È stato lui che all’inizio di questo particolare anno 2021, ha fortemente voluto che i colori delle opere pittoriche di Eva Fischer, “tingessero” positivamente l’antica città dalle infinite presenze storiche ed ora – come tante altre – vittima dei colori legati alla pandemia ancora in corso: un ciclo giallo, uno rosso, finalmente l’inizio di una stagione bianca. Periodi lontani da quelli artistici dell’inizio del secolo scorso.

 

Il desiderio di Carboni ha trovato immediatamente riscontro negli interessi culturali di Paola Piroddi, fino a pochi mesi fa assessore del comune. Una presenza indispensabile nella guida della città, ma che ha suscitato forti dissensi politici poco dopo l’inaugurazione della mostra “Si aspetta la luna – Dialoghi tra i colori di Eva Fischer”, che l’hanno costretta ad allontanarsi.

 

Avrei dovuto prendere il primo volo Alitalia delle ore 9.00 per arrivare nella calda mattinata di domenica al Palazzo di Città, sede della mostra ed itinerario delle visite guidate attraverso l’antica Giuderia, nella storica parte alta della città. Purtroppo il volo era stato cancellato senza preavviso, ma ho trovato posto in quello successivo delle ore 12.00. “Cose che capitano” mi sono ripetuto.

 

Ho poi trascorso un pomeriggio stancante ma orgogliosamente felice, a contatto (ad un metro almeno di distanza come da distanziamento sociale) con più di un centinaio di persone in visita. Essendo l’ultima delle giornate nelle quali i musei dovevano ancora frazionare il pubblico, i responsabili dell’esposizione si sono dovuti distribuire nei vari piani ospitanti le opere d’arte.

La mattinata successiva, ho scelto di affrontare la giornata con tranquillità, anche perché il Comune di Cagliari mi aveva prenotato il volo delle 13.50.

 

Ho preso il treno che collega il capoluogo all’aeroporto Elmas. Un percorso di sette chilometri che viene effettuato al massimo in una dozzina di minuti. Sono arrivato con largo anticipo, per non aver a che fare con quei momenti di panico che colpiscono improvvisamente quando si viaggia.

 

L’aeroporto sembrava deserto, eccezione fatta per coloro ai quali non era stato consegnato alcun messaggio chiarificatore della situazione che andava creandosi. Si sapeva dello sciopero nei trasporti, ma come sempre la speranza di una bassa adesione all’astensione lavorativa, mieteva vittime innocenti.

* * *

COMPITO 1: Copia dal brano il passo che comincia con "Ho poi trascorso" e va avanti fino a "quando si viaggia.".
COMPITO 2: Secondo il brano, perché i responsabili della mostra si sono dovuti distribuire nei vari piani? Rispondi in una o due frasi.
COMPITO 3: Nel brano, a che ora era il volo prenotato dal Comune di Cagliari?
Le righe qui sotto non servono.

Voci di dati salvate
* * *

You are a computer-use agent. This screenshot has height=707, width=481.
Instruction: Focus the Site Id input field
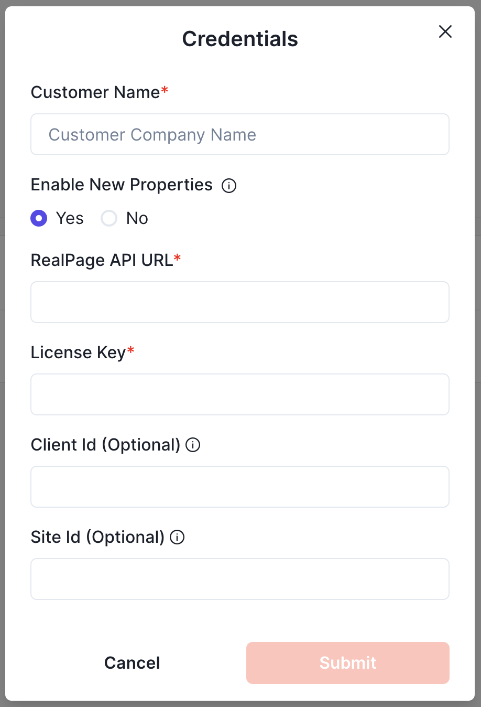pos(240,579)
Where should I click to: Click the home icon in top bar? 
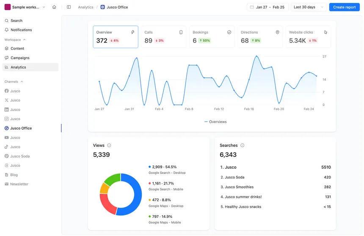pyautogui.click(x=54, y=7)
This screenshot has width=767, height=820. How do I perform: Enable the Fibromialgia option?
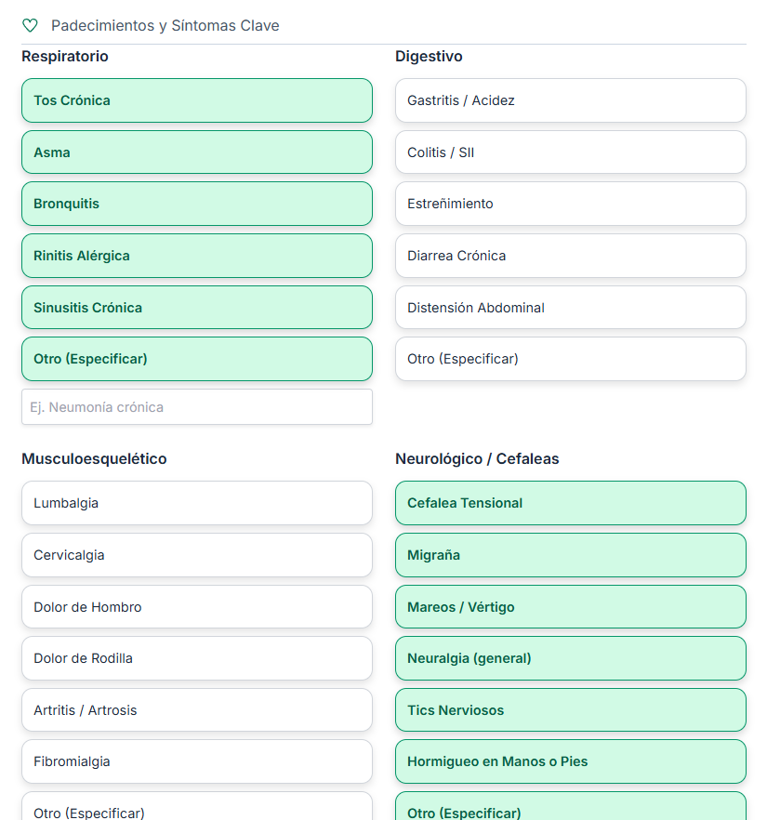pos(196,761)
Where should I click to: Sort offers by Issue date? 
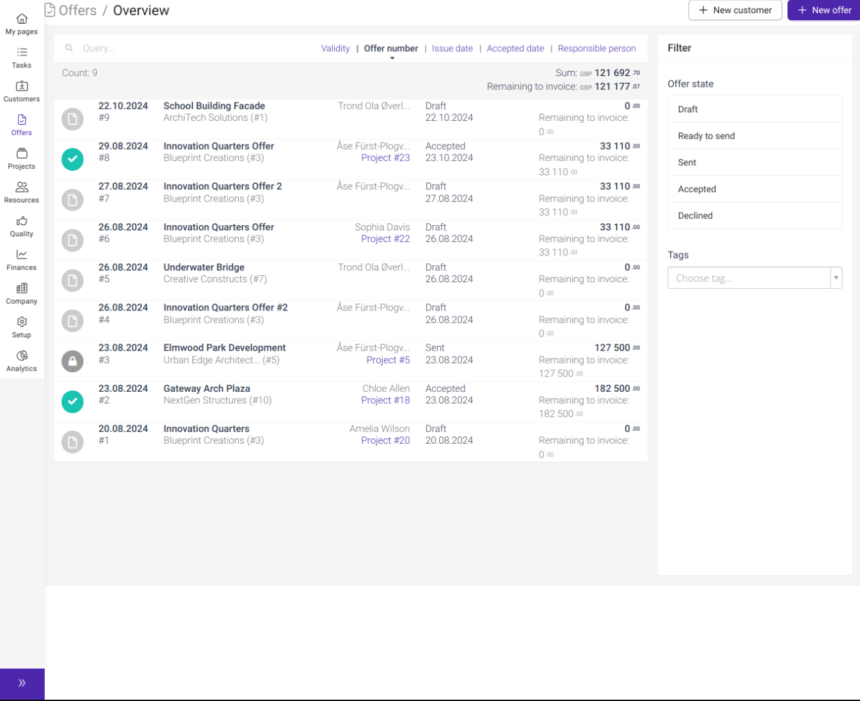tap(452, 48)
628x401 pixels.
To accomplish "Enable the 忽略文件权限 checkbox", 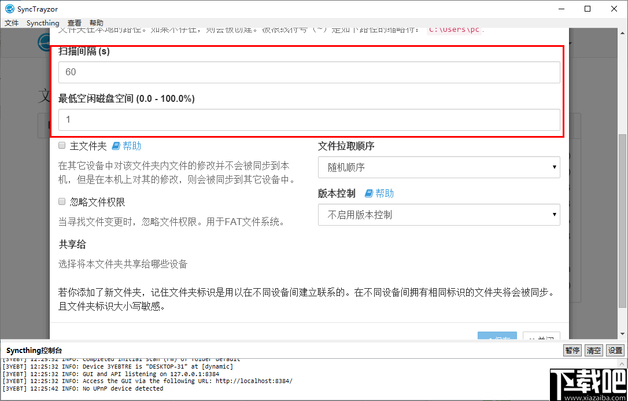I will click(x=61, y=200).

* * *

RISPOSTA FINALE 1:
Ho poi trascorso un pomeriggio stancante ma orgogliosamente felice, a contatto (ad un metro almeno di distanza come da distanziamento sociale) con più di un centinaio di persone in visita. Essendo l’ultima delle giornate nelle quali i musei dovevano ancora frazionare il pubblico, i responsabili dell’esposizione si sono dovuti distribuire nei vari piani ospitanti le opere d’arte.

La mattinata successiva, ho scelto di affrontare la giornata con tranquillità, anche perché il Comune di Cagliari mi aveva prenotato il volo delle 13.50.

 

Ho preso il treno che collega il capoluogo all’aeroporto Elmas. Un percorso di sette chilometri che viene effettuato al massimo in una dozzina di minuti. Sono arrivato con largo anticipo, per non aver a che fare con quei momenti di panico che colpiscono improvvisamente quando si viaggia.

RISPOSTA FINALE 2: Perché era l'ultima delle giornate in cui i musei dovevano ancora frazionare il pubblico. Per questo i responsabili si sono divisi nei vari piani che ospitavano le opere d'arte.

RISPOSTA FINALE 3: Alle 13.50.